I think your idea of doing shallow overhangs, not as deep as the June 21 shadow sounds good.
I've been living in houses with only solar heat for the past twenty years, in high desert with cold sunny winters. Very low tech, no special coated glass, nothing too airtight, and no overhangs on most parts of the buildings. My residential rooms are exactly solar south facing; while our school building with classrooms and offices is 15 degrees east of south. Our windows are not flush with the exterior wall, because structurally, the window frame is embedded somewhere near the middle of the adobe wall, or about 6 inches in from the outer surface. We're at 34N, and for most of the summer in the perfectly south-facing rooms, the sun does come in, but just barely. I mean, plants on the windowsill don't get any direct sun, or just on the pot, not on the plant.
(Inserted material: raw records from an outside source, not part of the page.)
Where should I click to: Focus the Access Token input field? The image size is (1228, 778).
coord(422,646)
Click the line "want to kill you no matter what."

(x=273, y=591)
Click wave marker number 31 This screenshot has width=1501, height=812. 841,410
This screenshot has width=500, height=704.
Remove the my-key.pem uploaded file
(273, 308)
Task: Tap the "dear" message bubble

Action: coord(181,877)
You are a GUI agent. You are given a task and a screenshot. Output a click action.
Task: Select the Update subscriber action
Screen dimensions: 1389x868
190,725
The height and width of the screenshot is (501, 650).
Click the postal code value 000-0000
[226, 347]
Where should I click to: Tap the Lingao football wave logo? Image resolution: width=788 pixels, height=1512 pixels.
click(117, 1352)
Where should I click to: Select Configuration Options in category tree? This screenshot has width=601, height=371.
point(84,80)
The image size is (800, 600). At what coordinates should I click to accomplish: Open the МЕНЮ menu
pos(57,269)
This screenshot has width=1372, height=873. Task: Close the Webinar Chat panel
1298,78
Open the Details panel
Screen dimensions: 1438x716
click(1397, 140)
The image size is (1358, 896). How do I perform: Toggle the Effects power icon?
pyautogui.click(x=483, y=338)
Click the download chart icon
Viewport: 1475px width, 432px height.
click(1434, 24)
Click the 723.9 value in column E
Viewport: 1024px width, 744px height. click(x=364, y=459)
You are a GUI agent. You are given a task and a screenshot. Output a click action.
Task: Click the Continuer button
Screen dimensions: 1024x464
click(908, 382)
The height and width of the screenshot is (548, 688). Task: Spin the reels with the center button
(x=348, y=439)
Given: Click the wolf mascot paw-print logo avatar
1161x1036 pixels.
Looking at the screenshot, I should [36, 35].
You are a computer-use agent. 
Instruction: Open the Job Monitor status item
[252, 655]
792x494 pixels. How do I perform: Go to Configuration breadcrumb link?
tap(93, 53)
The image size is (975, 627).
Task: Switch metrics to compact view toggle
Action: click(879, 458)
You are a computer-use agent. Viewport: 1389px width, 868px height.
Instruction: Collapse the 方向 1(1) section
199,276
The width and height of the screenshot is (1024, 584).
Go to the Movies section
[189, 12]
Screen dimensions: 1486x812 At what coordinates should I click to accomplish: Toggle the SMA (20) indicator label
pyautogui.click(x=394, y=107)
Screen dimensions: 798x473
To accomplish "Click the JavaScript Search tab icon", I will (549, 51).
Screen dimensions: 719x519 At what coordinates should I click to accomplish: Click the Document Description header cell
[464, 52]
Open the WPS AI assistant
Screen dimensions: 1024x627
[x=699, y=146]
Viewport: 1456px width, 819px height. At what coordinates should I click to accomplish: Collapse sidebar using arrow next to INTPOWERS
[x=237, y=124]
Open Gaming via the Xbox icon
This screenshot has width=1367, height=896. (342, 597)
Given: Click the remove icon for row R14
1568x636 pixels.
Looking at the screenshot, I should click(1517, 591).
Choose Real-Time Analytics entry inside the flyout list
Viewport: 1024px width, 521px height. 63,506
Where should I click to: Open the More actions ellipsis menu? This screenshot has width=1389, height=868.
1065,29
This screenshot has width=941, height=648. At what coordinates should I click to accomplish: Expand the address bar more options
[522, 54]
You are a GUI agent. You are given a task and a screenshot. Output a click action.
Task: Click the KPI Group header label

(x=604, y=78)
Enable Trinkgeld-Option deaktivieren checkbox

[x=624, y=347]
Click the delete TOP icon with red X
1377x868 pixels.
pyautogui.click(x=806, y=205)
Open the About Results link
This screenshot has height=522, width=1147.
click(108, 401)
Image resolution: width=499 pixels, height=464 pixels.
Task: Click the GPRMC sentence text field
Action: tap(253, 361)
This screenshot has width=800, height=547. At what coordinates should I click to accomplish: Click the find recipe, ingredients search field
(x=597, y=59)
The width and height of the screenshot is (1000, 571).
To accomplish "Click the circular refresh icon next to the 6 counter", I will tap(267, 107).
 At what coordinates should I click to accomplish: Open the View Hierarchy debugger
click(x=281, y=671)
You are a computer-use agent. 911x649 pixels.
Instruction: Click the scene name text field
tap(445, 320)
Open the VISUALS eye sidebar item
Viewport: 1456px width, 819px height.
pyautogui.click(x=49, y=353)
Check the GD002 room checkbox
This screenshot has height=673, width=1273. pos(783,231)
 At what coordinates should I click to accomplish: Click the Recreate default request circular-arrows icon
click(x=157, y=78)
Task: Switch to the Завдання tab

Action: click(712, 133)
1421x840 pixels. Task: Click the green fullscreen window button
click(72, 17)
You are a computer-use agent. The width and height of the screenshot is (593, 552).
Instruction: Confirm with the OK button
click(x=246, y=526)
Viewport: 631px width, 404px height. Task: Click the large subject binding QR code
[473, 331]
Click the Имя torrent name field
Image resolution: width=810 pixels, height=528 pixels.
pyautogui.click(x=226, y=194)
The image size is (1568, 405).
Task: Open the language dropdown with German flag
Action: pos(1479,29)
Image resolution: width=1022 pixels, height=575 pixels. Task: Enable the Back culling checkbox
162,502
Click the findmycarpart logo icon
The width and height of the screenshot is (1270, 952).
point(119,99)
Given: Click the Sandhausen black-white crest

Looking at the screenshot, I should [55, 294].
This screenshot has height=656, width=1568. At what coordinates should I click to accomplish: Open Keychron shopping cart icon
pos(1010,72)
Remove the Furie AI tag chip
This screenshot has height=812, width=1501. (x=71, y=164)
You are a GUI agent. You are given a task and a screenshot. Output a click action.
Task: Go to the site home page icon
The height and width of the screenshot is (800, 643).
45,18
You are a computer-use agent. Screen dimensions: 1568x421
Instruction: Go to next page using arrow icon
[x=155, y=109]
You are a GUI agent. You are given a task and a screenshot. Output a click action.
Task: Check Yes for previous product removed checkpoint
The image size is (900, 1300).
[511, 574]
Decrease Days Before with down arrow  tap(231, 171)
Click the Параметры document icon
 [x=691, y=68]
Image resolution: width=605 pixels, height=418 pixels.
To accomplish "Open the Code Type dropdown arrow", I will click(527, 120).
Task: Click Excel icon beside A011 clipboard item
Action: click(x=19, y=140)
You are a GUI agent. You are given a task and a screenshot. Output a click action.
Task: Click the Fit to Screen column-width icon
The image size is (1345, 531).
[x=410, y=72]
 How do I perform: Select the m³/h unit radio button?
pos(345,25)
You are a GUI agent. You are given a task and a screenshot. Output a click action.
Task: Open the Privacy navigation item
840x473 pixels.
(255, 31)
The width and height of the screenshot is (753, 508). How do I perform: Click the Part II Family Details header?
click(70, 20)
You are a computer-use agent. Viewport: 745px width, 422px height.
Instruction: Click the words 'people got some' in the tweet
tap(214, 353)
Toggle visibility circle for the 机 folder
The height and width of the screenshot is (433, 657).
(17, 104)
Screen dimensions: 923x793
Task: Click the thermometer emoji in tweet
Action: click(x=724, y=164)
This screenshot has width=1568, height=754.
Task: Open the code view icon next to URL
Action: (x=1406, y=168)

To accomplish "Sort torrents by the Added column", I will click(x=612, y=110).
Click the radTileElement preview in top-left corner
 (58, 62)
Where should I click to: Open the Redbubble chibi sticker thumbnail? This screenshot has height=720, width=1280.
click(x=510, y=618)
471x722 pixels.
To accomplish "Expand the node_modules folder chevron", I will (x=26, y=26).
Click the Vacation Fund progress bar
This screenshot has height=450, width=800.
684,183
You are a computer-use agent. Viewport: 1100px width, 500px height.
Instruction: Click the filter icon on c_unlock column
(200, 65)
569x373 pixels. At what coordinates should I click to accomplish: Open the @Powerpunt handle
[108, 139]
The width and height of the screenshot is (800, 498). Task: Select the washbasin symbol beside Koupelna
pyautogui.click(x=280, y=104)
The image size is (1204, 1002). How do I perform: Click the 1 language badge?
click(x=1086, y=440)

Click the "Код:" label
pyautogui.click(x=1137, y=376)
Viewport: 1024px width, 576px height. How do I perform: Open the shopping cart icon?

And in December, the sun streams deep into the room. It works really well, in my
experience. We use insulated curtains at night in the winter, and personally, I use a thin white curtain for privacy in the summer which might provide a little shade. We also add attached greenhouses from October to April on most of the buildings, and that's a huge source of winter heat.
During the ice-skating season here, I'll admit our rooms get a bit too chilly at night, like below 14C (57F) for evenings and nights for a week or two, which is really when I start wishing for backup heat. But as a matter of principle and example we don't use backup heat, and so okay, I wear a hat indoors for a few weeks of Jan, and use a
hot water bottle under my feet as my backup heat.